◆ **Your goal**
Repeat the whole listing exactly as it appears.

◆ **Data for this task**

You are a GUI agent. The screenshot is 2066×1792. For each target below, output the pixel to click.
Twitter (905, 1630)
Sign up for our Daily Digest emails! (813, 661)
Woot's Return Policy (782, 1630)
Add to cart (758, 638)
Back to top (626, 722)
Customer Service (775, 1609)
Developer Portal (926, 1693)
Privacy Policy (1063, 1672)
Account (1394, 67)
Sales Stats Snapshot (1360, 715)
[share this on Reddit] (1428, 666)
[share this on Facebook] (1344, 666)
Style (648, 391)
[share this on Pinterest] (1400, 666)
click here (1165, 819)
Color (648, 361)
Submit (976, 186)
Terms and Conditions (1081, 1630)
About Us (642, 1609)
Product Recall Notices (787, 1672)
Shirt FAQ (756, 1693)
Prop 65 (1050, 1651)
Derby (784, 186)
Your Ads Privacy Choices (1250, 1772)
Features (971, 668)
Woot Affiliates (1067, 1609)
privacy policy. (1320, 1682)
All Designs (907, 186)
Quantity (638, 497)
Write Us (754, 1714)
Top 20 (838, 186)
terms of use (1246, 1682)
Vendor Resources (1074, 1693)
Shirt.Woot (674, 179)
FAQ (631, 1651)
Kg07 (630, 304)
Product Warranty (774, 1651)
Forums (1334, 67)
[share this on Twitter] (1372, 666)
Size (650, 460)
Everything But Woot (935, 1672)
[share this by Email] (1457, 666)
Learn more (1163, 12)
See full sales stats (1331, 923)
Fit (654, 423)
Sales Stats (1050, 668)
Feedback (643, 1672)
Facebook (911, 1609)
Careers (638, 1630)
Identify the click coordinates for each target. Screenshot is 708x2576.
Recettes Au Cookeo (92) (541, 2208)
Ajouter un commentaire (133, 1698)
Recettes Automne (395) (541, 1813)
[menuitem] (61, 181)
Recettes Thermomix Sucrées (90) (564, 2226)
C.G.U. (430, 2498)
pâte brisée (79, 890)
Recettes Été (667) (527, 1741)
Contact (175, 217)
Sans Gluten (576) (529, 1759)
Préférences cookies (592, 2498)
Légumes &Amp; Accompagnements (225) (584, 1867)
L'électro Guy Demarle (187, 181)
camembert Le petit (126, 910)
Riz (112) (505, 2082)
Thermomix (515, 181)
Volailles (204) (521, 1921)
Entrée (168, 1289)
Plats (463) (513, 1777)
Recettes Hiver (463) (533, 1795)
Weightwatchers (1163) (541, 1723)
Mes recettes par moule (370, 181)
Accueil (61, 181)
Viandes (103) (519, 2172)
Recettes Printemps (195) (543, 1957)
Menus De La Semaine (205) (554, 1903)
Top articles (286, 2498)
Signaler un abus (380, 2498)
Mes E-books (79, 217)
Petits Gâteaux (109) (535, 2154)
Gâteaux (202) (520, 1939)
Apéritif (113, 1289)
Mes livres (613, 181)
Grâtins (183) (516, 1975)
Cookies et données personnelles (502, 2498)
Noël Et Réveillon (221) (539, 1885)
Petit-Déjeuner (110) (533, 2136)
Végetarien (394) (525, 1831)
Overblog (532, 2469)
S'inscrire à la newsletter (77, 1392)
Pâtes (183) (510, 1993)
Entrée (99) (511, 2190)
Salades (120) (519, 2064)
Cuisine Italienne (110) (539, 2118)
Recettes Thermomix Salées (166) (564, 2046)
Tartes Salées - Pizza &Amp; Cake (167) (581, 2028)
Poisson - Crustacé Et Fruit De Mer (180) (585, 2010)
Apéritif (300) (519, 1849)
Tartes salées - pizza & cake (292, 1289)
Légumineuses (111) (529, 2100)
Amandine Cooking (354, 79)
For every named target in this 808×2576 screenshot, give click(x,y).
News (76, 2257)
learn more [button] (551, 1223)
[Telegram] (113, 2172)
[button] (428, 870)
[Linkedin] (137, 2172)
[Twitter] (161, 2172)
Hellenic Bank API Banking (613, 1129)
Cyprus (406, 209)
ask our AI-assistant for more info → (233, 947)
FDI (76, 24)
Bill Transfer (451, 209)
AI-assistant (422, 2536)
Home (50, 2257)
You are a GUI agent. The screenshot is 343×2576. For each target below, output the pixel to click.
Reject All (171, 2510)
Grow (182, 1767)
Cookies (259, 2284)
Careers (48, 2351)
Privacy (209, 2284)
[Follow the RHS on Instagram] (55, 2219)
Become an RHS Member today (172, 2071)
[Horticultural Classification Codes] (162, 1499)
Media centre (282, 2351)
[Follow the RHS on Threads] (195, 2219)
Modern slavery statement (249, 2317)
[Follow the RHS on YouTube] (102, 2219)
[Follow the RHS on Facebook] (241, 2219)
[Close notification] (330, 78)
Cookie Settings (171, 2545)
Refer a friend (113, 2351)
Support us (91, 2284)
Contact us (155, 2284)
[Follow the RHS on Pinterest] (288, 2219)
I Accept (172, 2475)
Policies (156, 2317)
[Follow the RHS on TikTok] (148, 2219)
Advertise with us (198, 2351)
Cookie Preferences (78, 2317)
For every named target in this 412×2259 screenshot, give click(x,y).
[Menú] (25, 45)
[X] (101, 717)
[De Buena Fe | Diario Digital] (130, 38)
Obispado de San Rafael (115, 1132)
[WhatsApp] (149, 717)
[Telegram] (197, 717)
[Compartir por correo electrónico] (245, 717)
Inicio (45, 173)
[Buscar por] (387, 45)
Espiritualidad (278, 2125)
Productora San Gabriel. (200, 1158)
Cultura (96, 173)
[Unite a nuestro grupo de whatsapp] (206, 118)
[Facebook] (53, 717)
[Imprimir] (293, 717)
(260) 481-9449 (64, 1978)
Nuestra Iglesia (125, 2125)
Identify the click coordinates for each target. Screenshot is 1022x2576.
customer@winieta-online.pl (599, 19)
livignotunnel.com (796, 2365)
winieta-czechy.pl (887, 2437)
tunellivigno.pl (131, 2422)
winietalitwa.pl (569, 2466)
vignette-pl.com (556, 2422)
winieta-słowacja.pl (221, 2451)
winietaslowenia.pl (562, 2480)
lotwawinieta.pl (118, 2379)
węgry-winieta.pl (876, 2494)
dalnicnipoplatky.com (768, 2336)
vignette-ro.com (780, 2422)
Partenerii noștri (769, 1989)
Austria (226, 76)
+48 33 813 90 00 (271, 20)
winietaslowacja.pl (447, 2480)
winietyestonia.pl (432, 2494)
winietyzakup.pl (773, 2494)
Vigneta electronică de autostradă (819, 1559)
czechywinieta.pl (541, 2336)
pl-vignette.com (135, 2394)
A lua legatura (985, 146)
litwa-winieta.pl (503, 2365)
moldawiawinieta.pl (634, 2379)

◆ **Output of the exercise**
You are a GUI agent. The screenshot is 2066×1792. For each target below, output the pixel to click.
Twitter (905, 1630)
Sign up for our Daily Digest emails! (813, 661)
Woot's Return Policy (782, 1630)
Add to cart (758, 638)
Back to top (626, 722)
Customer Service (775, 1609)
Developer Portal (926, 1693)
Privacy Policy (1063, 1672)
Account (1394, 67)
Sales Stats Snapshot (1360, 715)
[share this on Reddit] (1428, 666)
[share this on Facebook] (1344, 666)
Style (648, 391)
[share this on Pinterest] (1400, 666)
click here (1165, 819)
Color (648, 361)
Submit (976, 186)
Terms and Conditions (1081, 1630)
About Us (642, 1609)
Product Recall Notices (787, 1672)
Shirt FAQ (756, 1693)
Prop 65 (1050, 1651)
Derby (784, 186)
Your Ads Privacy Choices (1250, 1772)
Features (971, 668)
Woot Affiliates (1067, 1609)
privacy policy. (1320, 1682)
All Designs (907, 186)
Quantity (638, 497)
Write Us (754, 1714)
Top 20 (838, 186)
terms of use (1246, 1682)
Vendor Resources (1074, 1693)
Shirt.Woot (674, 179)
FAQ (631, 1651)
Kg07 (630, 304)
Product Warranty (774, 1651)
Forums (1334, 67)
[share this on Twitter] (1372, 666)
Size (650, 460)
Everything But Woot (935, 1672)
[share this by Email] (1457, 666)
Learn more (1163, 12)
See full sales stats (1331, 923)
Fit (654, 423)
Sales Stats (1050, 668)
Feedback (643, 1672)
Facebook (911, 1609)
Careers (638, 1630)
Identify the click coordinates for each target. Screenshot is 708x2576.
Recettes Au Cookeo (92) (541, 2208)
Ajouter un commentaire (133, 1698)
Recettes Automne (395) (541, 1813)
[menuitem] (61, 181)
Recettes Thermomix Sucrées (90) (564, 2226)
C.G.U. (430, 2498)
pâte brisée (79, 890)
Recettes Été (667) (527, 1741)
Contact (175, 217)
Sans Gluten (576) (529, 1759)
Préférences cookies (592, 2498)
Légumes &Amp; Accompagnements (225) (584, 1867)
L'électro Guy Demarle (187, 181)
camembert Le petit (126, 910)
Riz (112) (505, 2082)
Thermomix (515, 181)
Volailles (204) (521, 1921)
Entrée (168, 1289)
Plats (463) (513, 1777)
Recettes Hiver (463) (533, 1795)
Weightwatchers (1163) (541, 1723)
Mes recettes par moule (370, 181)
Accueil (61, 181)
Viandes (103) (519, 2172)
Recettes Printemps (195) (543, 1957)
Menus De La Semaine (205) (554, 1903)
Top articles (286, 2498)
Signaler un abus (380, 2498)
Mes E-books (79, 217)
Petits Gâteaux (109) (535, 2154)
Gâteaux (202) (520, 1939)
Apéritif (113, 1289)
Mes livres (613, 181)
Grâtins (183) (516, 1975)
Cookies et données personnelles (502, 2498)
Noël Et Réveillon (221) (539, 1885)
Petit-Déjeuner (110) (533, 2136)
Végetarien (394) (525, 1831)
Overblog (532, 2469)
S'inscrire à la newsletter (77, 1392)
Pâtes (183) (510, 1993)
Entrée (99) (511, 2190)
Salades (120) (519, 2064)
Cuisine Italienne (110) (539, 2118)
Recettes Thermomix Salées (166) (564, 2046)
Tartes Salées - Pizza &Amp; Cake (167) (581, 2028)
Poisson - Crustacé Et Fruit De Mer (180) (585, 2010)
Apéritif (300) (519, 1849)
Tartes salées - pizza & cake (292, 1289)
Légumineuses (111) (529, 2100)
Amandine Cooking (354, 79)
For every named target in this 808×2576 screenshot, give click(x,y).
News (76, 2257)
learn more [button] (551, 1223)
[Telegram] (113, 2172)
[button] (428, 870)
[Linkedin] (137, 2172)
[Twitter] (161, 2172)
Hellenic Bank API Banking (613, 1129)
Cyprus (406, 209)
ask our AI-assistant for more info → (233, 947)
FDI (76, 24)
Bill Transfer (451, 209)
AI-assistant (422, 2536)
Home (50, 2257)
You are a GUI agent. The screenshot is 343×2576. For each target below, output the pixel to click.
Reject All (171, 2510)
Grow (182, 1767)
Cookies (259, 2284)
Careers (48, 2351)
Privacy (209, 2284)
[Follow the RHS on Instagram] (55, 2219)
Become an RHS Member today (172, 2071)
[Horticultural Classification Codes] (162, 1499)
Media centre (282, 2351)
[Follow the RHS on Threads] (195, 2219)
Modern slavery statement (249, 2317)
[Follow the RHS on YouTube] (102, 2219)
[Follow the RHS on Facebook] (241, 2219)
[Close notification] (330, 78)
Cookie Settings (171, 2545)
Refer a friend (113, 2351)
Support us (91, 2284)
Contact us (155, 2284)
[Follow the RHS on Pinterest] (288, 2219)
I Accept (172, 2475)
Policies (156, 2317)
[Follow the RHS on TikTok] (148, 2219)
Advertise with us (198, 2351)
Cookie Preferences (78, 2317)
For every named target in this 412×2259 screenshot, give click(x,y).
[Menú] (25, 45)
[X] (101, 717)
[De Buena Fe | Diario Digital] (130, 38)
Obispado de San Rafael (115, 1132)
[WhatsApp] (149, 717)
[Telegram] (197, 717)
[Compartir por correo electrónico] (245, 717)
Inicio (45, 173)
[Buscar por] (387, 45)
Espiritualidad (278, 2125)
Productora San Gabriel. (200, 1158)
Cultura (96, 173)
[Unite a nuestro grupo de whatsapp] (206, 118)
[Facebook] (53, 717)
[Imprimir] (293, 717)
(260) 481-9449 (64, 1978)
Nuestra Iglesia (125, 2125)
Identify the click coordinates for each target. Screenshot is 1022x2576.
customer@winieta-online.pl (599, 19)
livignotunnel.com (796, 2365)
winieta-czechy.pl (887, 2437)
tunellivigno.pl (131, 2422)
winietalitwa.pl (569, 2466)
vignette-pl.com (556, 2422)
winieta-słowacja.pl (221, 2451)
winietaslowenia.pl (562, 2480)
lotwawinieta.pl (118, 2379)
węgry-winieta.pl (876, 2494)
dalnicnipoplatky.com (768, 2336)
vignette-ro.com (780, 2422)
Partenerii noștri (769, 1989)
Austria (226, 76)
+48 33 813 90 00 (271, 20)
winietaslowacja.pl (447, 2480)
winietyestonia.pl (432, 2494)
winietyzakup.pl (773, 2494)
Vigneta electronică de autostradă (819, 1559)
czechywinieta.pl (541, 2336)
pl-vignette.com (135, 2394)
A lua legatura (985, 146)
litwa-winieta.pl (503, 2365)
moldawiawinieta.pl (634, 2379)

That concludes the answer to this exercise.